* _Task goal_
Write out the material below line for line and character for character, omitting the pictures.
BEGIN Exercise materials
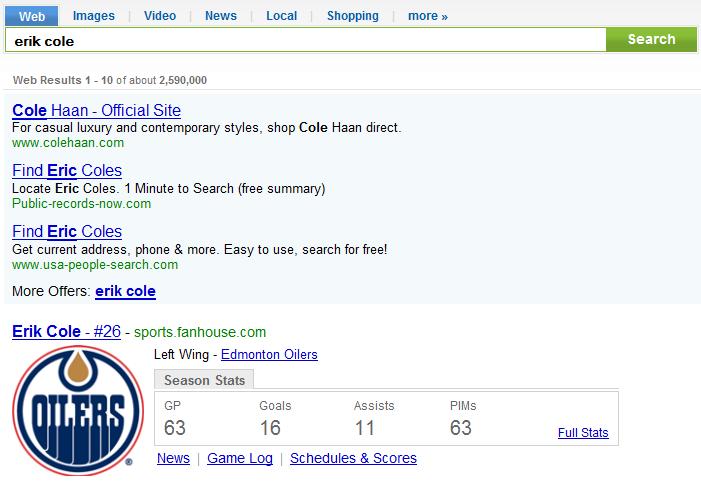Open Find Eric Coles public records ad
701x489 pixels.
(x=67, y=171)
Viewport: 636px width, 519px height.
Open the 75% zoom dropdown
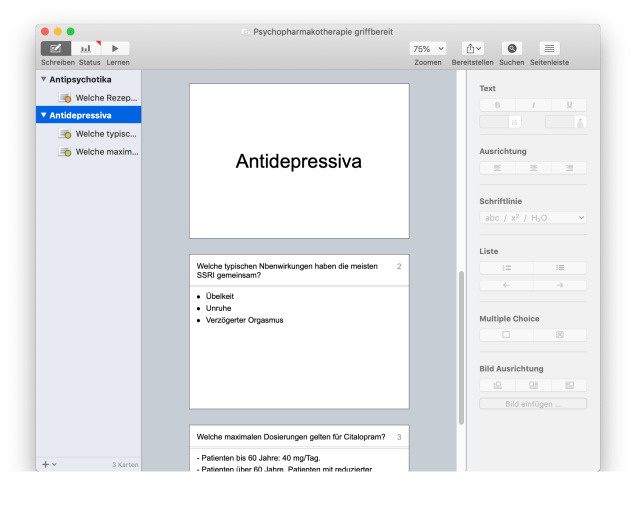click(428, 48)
END Exercise materials
* _Result for this task_
Open Find Eric Coles public records ad
701x489 pixels.
(x=67, y=171)
Viewport: 636px width, 519px height.
Open the 75% zoom dropdown
click(428, 48)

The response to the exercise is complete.